• _ACTION ITEM_
Here are records with pictures in them. Copy all of them exactly and leave the pictures out.

Saved entries:
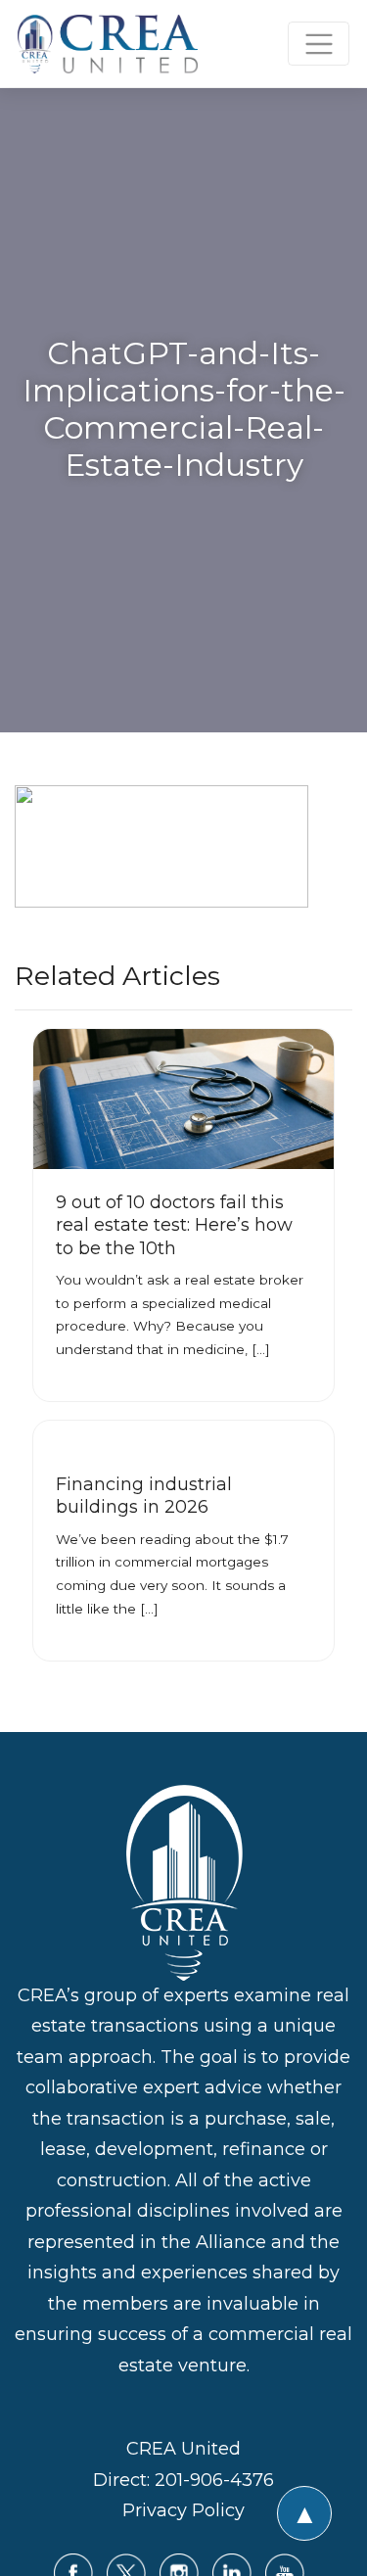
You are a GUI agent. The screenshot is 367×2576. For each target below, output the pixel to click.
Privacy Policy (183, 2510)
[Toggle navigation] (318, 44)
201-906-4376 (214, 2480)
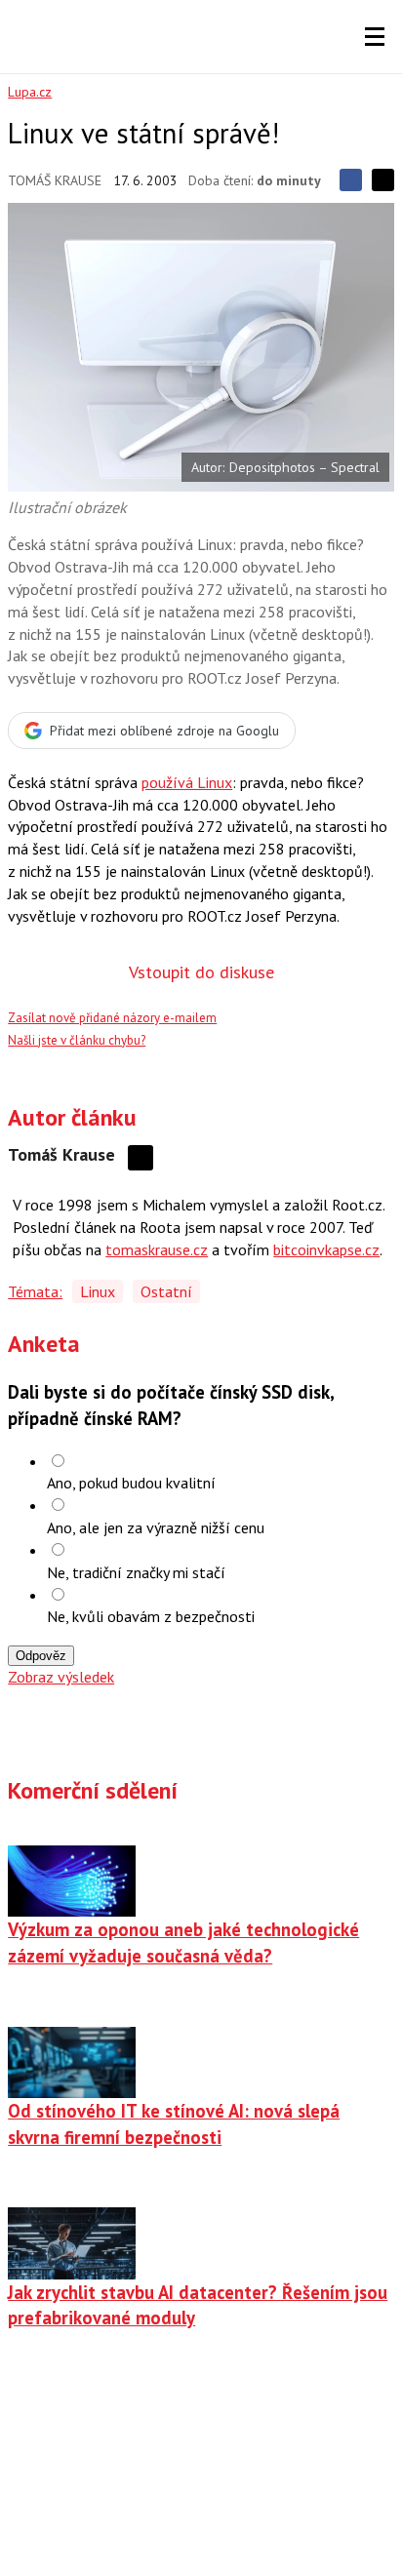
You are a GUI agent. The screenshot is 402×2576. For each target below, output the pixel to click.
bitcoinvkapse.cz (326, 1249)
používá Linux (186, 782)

• _RESPONSE TO THE EXERCISE_
You are a GUI agent. The screenshot is 367×2576. For each target below, output the pixel to click.
Privacy Policy (183, 2510)
[Toggle navigation] (318, 44)
201-906-4376 (214, 2480)
You are a GUI agent. The screenshot is 402×2576. For each target below, output the pixel to click.
bitcoinvkapse.cz (326, 1249)
používá Linux (186, 782)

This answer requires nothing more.